→ **Exercise 1**: Do the following statements agree with the column about Hillary Clinton and Barack Obama? Answer yes or no for each, quoting the words that decide it. (a) Clinton conceded to Obama on the night of the final two primaries. (b) Obama's victory in the Iowa caucuses changed the playing field. (c) Obama called himself the "skinny kid with the funny name" when campaigning for the Senate in Illinois.
→ **Exercise 2**: How would you put this sentence from the column about Hillary Clinton and Barack Obama into Spanish: "Meanwhile, Obama has a lot of healing to do, particularly with Clinton's disappointed supporters."
→ **Exercise 3**: Write the next part of the column about Hillary Clinton and Barack Obama, picking up after its last sentence.

-- Reading passage start --

Clinton's defiant, non-concession speech revealed just the sort of independent, unpredictable thinking that no sane candidate would ever want to have in a running mate.
Taking on Clinton as a future vice president means taking on "the Clintons" Hillary and her former president husbandwhich sounds about as comfortable as turning a pair of wild badgers loose in your minivan. You could see that on the night of the final two primaries, the night Obama made history as the first black candidate to secure a major party's presidential nomination. Clinton congratulated Obama and his supporters only "on the extraordinary race they have run," without making a concession or even a reference to his having won the delegate chase. Instead of letting the man savor his victory, she seemed eager to rain on it, yanking the spotlight away as if to make the night all about her.
Yet, I can just imagine the disappointment Clinton must have felt when the bad news finally sunk in. She was riding high in the polls for months, winning most of the debates, before Obama's victory in the Iowa caucuses changed the playing field. She made mistakes, lost state after state when victory didn't come by Super Tuesday, as she had expected. She regained her footing near the end. She became a new heroine for "hard-working Americans, white Americans," her term for working-class voters who emerged as her key demographic, along with older white women.
But it was too late. Obama stayed ahead just enough to win a victory. This left some of her campaign's insiders quietly expressing bemusement to reporters that she seemed to have given little thought to how she was going to end her crusade.
Meanwhile, Obama has a lot of healing to do, particularly with Clinton's disappointed supporters. In addition, the "skinny kid with the funny name," as he used to call himself when campaigning for the Senate in Illinois, needs to get better acquainted with apprehensive working-class voters.

-- Reading passage end --
-- Supplied material start --

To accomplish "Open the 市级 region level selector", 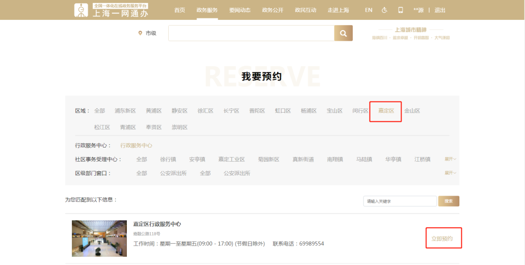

-- Supplied material end --

→ **Answer 1**:
(a) No: "without making a concession or even a reference to his having won the delegate chase."
(b) Yes: "before Obama's victory in the Iowa caucuses changed the playing field."
(c) Yes: "as he used to call himself when campaigning for the Senate in Illinois."

→ **Answer 2**: Mientras tanto, Obama tiene mucho que hacer para cerrar heridas, sobre todo con los partidarios desilusionados de Clinton.

→ **Answer 3**:
That does not mean he should ask Clinton to be his running mate. The last thing a president needs is a vice president who has spent more time in the White House than he or, someday, she has. Worse, Hillary brings along Bill, who seems on occasion to have too much time on his hands. The Oval Office does not need a back-seat driver.
There's no question that visions of an Obama-Clinton ticket still dance in many Democrats' heads as the best way to heal the wounds caused by a long and heated primary campaign. But Obama fans, and the independent voters that Obama wants to attract, see the Clintons as products of old-school politics to which Obama's "change" theme runs in striking opposition. "Meet the new boss," goes an old song by The Who, "same as the old boss." That's not a campaign song the Obama chorus wants to sing.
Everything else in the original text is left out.